By the time she saw it, she was on the run. After hearing that her sister Margaret Daley—who police say witnessed the alleged beating—had been arrested for failure to report child abuse, Toogood says she flew to the home of her mother, Mary Gorman, in Baltimore. Then she drove to New Jersey to have Martha examined by Dr. Jack Haberman, who says the girl was not injured. (Haberman was questioned by local officials after dropping off nude photos of Martha to be developed, but the prosecutor acknowledges that the pictures were taken to document that she had not been abused, and no charges were filed.) Toogood watched the video in her hotel room and decided to turn herself in when she learned that a warrant had been issued for her arrest. She then drove two days straight back to Indiana.

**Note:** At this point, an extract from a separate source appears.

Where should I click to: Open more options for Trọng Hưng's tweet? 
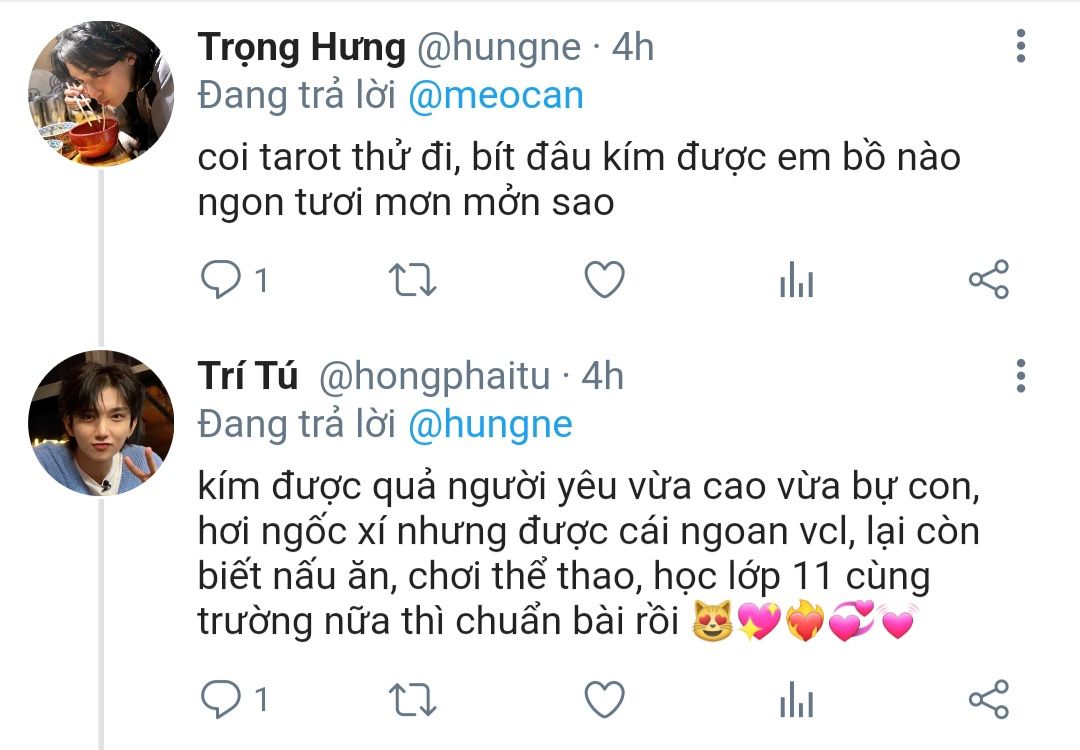[x=1021, y=46]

Toogood, who has two older children, Hank, 6, and Johnny, 5, says her rage was the result of a bad day. She bickered with her husband, Johnny, 29, an itinerant home repairman, before she left the house. At the store, Martha slipped away to play with Barbies, and the cashier refused to accept a return without a receipt. (Toogood was already wanted in Texas for allegedly shoplifting at another Kohl's.) Toogood claims that she is being punished in part because she belongs to a gypsylike tribe known as Irish Travelers, some of whom, police say, are con artists. Her lawyer Steven Rocket Rosen says the Toogoods don't fit that mold: "They are a very close-knit family."

Martha has been placed in a foster home, and her brothers are with relatives. Toogood is free on $5,000 bail but could face three years in prison if found guilty of felony battery. The prospect terrifies her. "I don't want to go to jail," she says. "My hope is to have Martha come home."